Varicella zoster virus open reading frame 4-encoded protein (IE4) possesses transactivating properties for varicella-zoster virus genes as well as for those of heterologous viruses such as the human immunodeficiency virus type 1 (HIV-1). Mechanisms of HIV-1 LTR (long terminal repeat) transactivation were investigated in HeLa cells transiently transfected with an IE4 expression plasmid and a CAT reporter gene under the control of the HIV-1 LTR, These results demonstrated that IE4-mediated transactivation of the HIV-1 LTR in HeLa cells required transcription factor kappa B (NF-kappa B). Using the gel retardation assay, it was shown that transfection of the IE4 expression vector in HeLa cells was not associated with induction of NF-kappa B under the p50.p65 heterodimeric form and that no direct binding of IE4 to the kappa B sites could be detected.

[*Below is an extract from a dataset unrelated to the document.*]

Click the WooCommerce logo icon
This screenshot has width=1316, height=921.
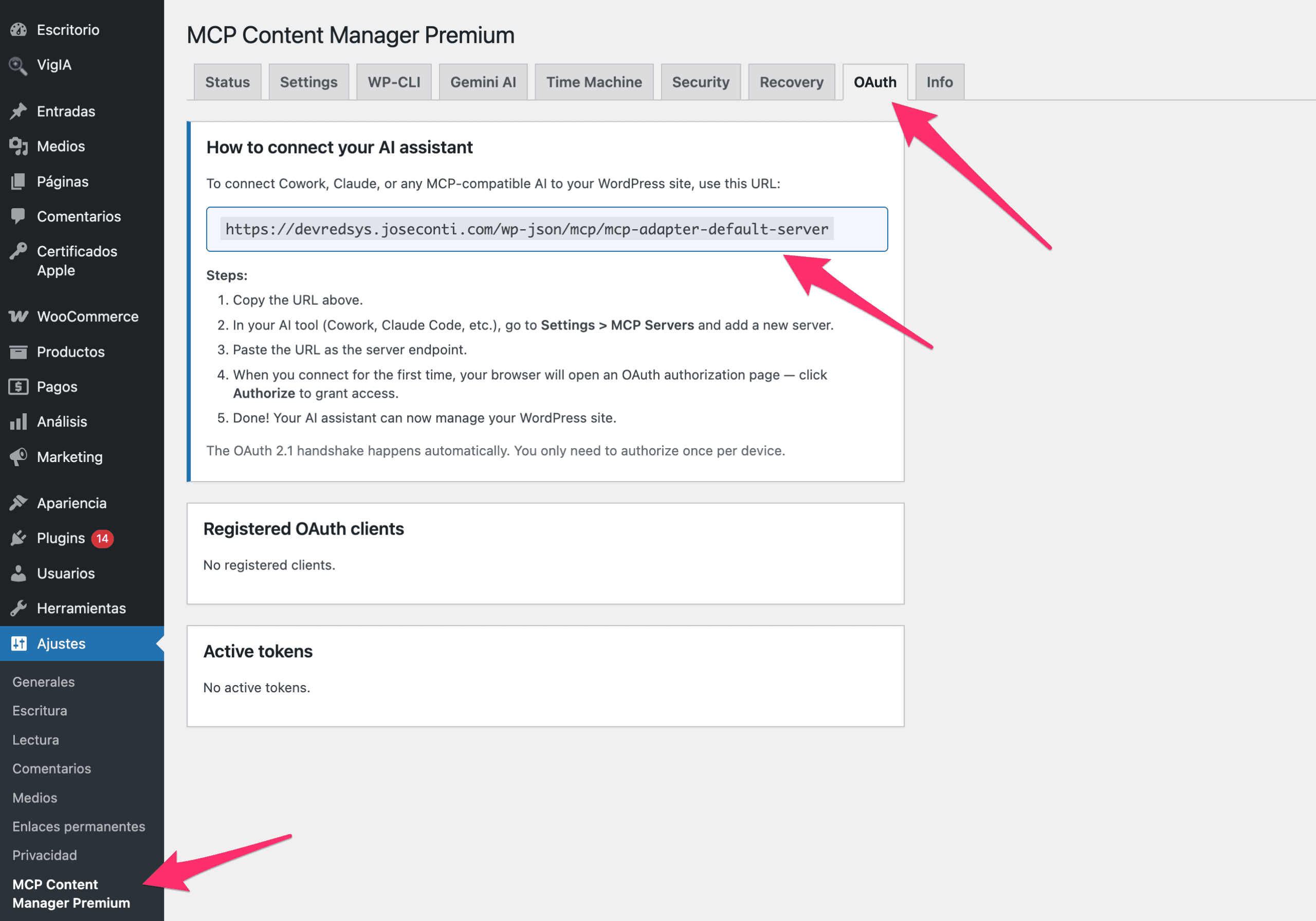[x=19, y=316]
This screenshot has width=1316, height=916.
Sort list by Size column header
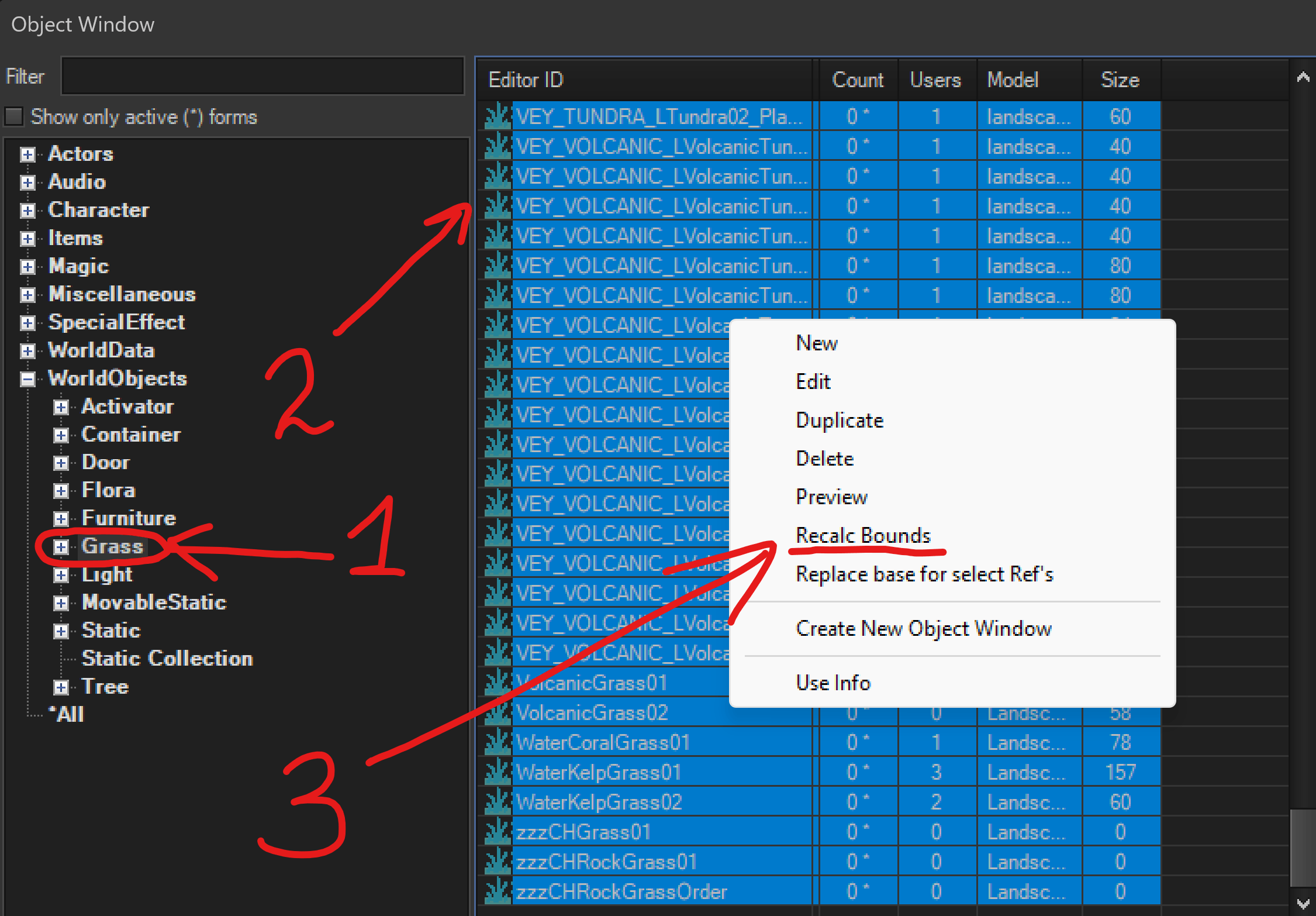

Both Western blot and immunofluorescence analyses suggested that the ability of IE4 to activate transcription through kappa B motives was not connected with its capacity to override the inhibitory activities of I kappa B-alpha or p105. Finally, in vitro protein-protein interactions involving IE4 and basal transcription factors such as TATA binding protein and transcription factor IIB were carried out. A direct interaction between IE4 and TATA-binding protein or transcription factor IIB components of the basal complex of transcription was evidenced, as well as binding to the p50 and p65 NF-kappa B subunits, Mutagenesis analysis of IE4 indicated that the COOH-terminal cysteine-rich and arginine-rich regions (residues 82-182) were critical for transactivation, whereas the first 81 amino acids appeared dispensable. Moreover, the arginine-rich region is required for the in vitro binding activity, whereas the COOH-terminal end did not appear essential.